Read more about Bianchini and his work here: Bianchini Honored with 2022 Ivan Allen Jr. Legacy Award
Undergraduate Student Legacy Award
B.S. Public Policy
Lisa Medford has excelled in leadership, engagement, and academic achievement, qualities that distinguish an honoree of the Ivan Allen Jr. Legacy Award. A fourth-year Public Policy major with a minor in Social Justice, Medford has worked tirelessly to improve campus culture by bringing creativity, dedication, and knowledge to her academic work and extracurricular activities.

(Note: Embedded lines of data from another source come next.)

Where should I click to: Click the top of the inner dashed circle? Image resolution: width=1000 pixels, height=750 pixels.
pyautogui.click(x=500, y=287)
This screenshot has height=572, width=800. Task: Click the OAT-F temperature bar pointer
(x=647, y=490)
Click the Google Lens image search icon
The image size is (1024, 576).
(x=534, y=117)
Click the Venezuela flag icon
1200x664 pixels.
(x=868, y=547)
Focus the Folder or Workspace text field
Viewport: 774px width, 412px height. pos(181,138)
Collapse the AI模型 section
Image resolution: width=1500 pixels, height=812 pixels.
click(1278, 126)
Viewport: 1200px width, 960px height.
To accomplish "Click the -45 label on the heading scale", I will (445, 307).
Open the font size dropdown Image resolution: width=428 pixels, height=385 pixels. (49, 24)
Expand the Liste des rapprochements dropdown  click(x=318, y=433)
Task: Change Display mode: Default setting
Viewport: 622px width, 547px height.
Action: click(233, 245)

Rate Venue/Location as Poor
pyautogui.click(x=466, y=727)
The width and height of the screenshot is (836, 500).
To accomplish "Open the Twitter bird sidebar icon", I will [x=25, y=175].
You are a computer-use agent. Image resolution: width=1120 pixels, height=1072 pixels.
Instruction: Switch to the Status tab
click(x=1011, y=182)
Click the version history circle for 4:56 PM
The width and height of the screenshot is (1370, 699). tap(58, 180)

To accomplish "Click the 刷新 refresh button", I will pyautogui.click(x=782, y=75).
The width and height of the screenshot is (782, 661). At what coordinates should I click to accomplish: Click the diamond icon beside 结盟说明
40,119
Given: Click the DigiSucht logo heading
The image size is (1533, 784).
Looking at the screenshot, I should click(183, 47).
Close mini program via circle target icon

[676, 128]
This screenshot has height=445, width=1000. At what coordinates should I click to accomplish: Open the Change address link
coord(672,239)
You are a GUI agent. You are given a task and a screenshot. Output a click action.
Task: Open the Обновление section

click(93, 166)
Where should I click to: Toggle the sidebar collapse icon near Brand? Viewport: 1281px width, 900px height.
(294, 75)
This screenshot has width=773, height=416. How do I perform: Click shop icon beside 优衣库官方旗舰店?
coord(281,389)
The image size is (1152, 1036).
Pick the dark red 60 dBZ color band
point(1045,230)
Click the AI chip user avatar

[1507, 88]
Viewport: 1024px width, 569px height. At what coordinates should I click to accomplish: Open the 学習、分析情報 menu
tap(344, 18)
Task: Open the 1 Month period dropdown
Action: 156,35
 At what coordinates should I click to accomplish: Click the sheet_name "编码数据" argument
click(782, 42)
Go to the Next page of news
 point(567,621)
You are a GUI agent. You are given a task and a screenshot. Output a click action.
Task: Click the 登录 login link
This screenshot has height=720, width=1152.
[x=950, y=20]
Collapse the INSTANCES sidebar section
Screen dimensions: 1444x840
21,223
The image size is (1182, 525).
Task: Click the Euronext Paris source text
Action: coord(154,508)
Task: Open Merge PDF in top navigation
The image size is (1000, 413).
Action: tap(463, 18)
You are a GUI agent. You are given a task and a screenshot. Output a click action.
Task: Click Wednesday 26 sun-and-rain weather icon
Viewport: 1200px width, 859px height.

At Georgia Tech, she has been heavily involved with Grace House and Pride Alliance, campus organizations that practice and value inclusive justice. She served as Pride Alliance President and directly supported the creation of the LGBTQIA Student Emergency fund, the LGBTQIA Mentorship Program, and the Klaus Progress Pride Staircase. She is incredibly thankful for Georgia Tech’s LGBTQIA community and the Resource Center’s continual support.
Medford has also assisted efforts within the Office of the Provost, Student Engagement and Well-being, and is a Georgia Tech Student Ambassador. She hopes that Georgia Tech students continue to recognize that their call is to continuously craft, create, and change the Institute and the world for the better.